History
The quadrature of the hyperbola is the evaluation of the area swept out by a radial segment from the origin as the terminus moves along the hyperbola, just the topic of hyperbolic angle. The quadrature of the hyperbola was first accomplished by Gregoire de Saint-Vincent in 1647 in his momentous Opus geometricum quadrature circuli et sectionum coni. As David Eugene Smith wrote in 1925:
- quadrature of a hyperbola to its asymptotes, and showed that as the area increased in arithmetic series the abscissas increased in geometric series.
- History of Mathematics, pp. 424,5 v. 1
The upshot was the logarithm function, as now understood as the area under y = 1/x to the right of x = 1. As an example of a transcendental function, the logarithm is more familiar than its motivator, the hyperbolic angle. Nevertheless, the hyperbolic angle plays a role when the theorem of Saint-Vincent is advanced with squeeze mapping.
Circular trigonometry was extended to the hyperbola in Augustus De Morgan's 1849 textbook Trigonometry and Double Algebra (see references for link). In 1878 W.K. Clifford used hyperbolic angle to parametrize a unit hyperbola, describing it as "quasi-harmonic motion". In 1894 Alexander Macfarlane circulated his essay "The Imaginary of Algebra", which used hyperbolic angles to generate hyperbolic versors, in his book Papers on Space Analysis.

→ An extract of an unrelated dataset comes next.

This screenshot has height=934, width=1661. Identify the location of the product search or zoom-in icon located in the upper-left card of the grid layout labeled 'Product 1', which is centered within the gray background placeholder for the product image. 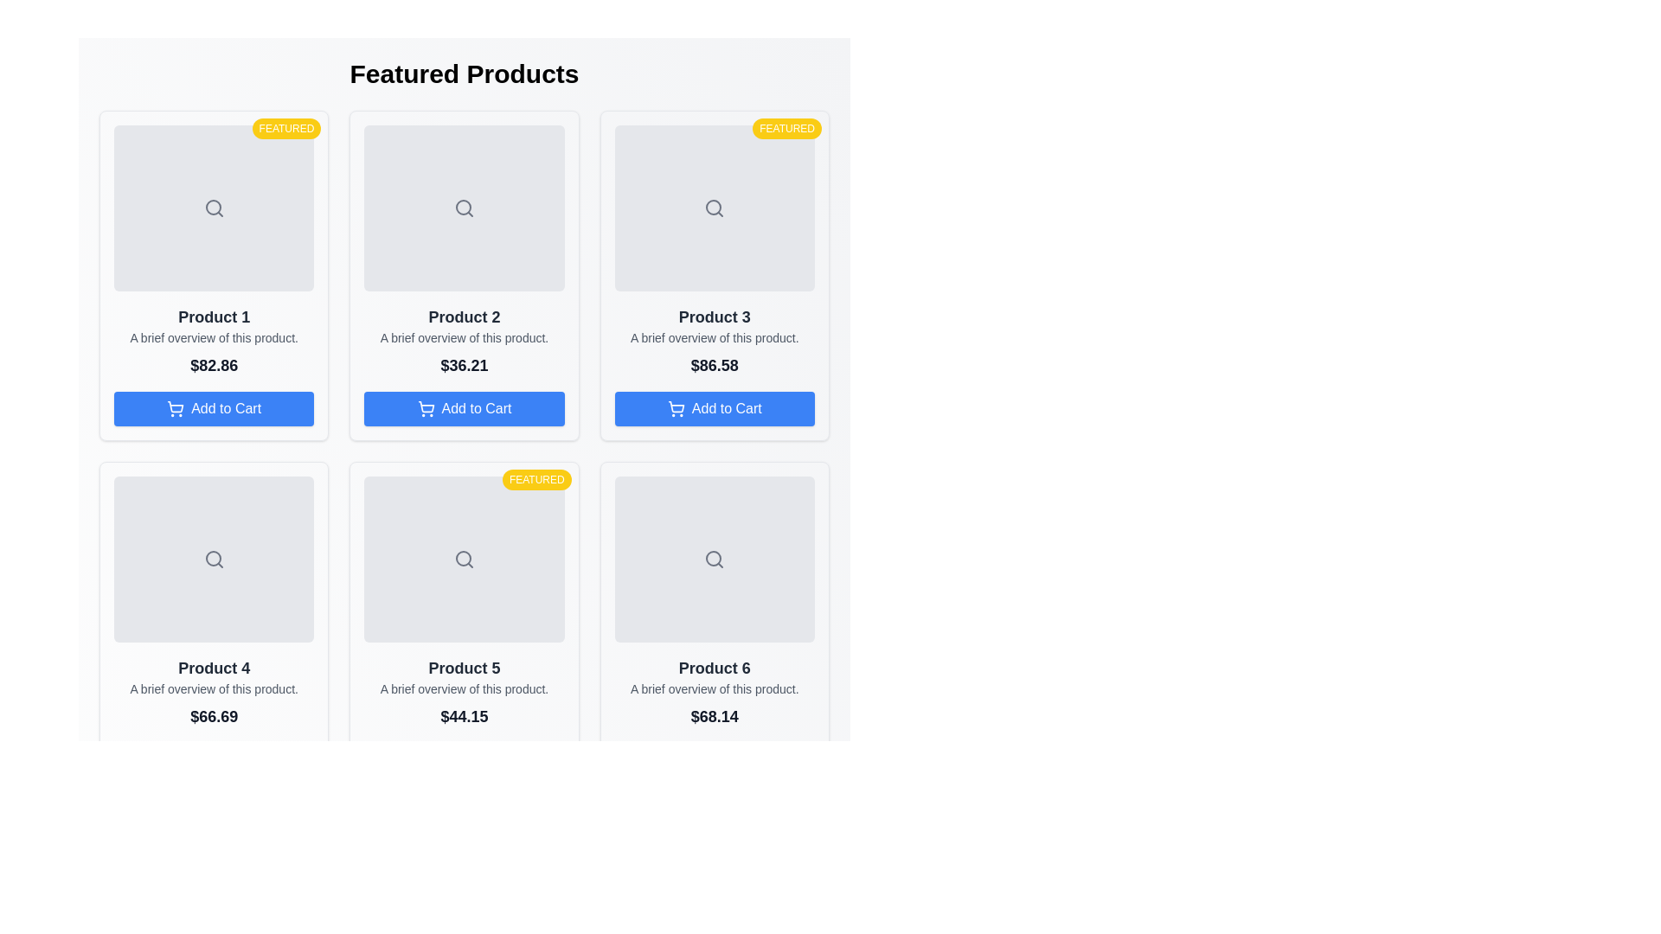
(213, 207).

When Ludwik Silberstein penned his popular 1914 textbook on the new theory of relativity, he used the rapidity concept based on hyperbolic angle a where tanh a = v/c, the ratio of velocity v to the speed of light. He wrote:
- It seems worth mentioning that to unit rapidity corresponds a huge velocity, amounting to 3/4 of the velocity of light; more accurately we have v = (.7616) c for a = 1.
- ... the rapidity a = 1, ... consequently will represent the velocity .76 c which is a little above the velocity of light in water.
Silberstein also uses Lobachevsky's concept of angle of parallelism Π(a) to obtain cos Π(a) = v/c.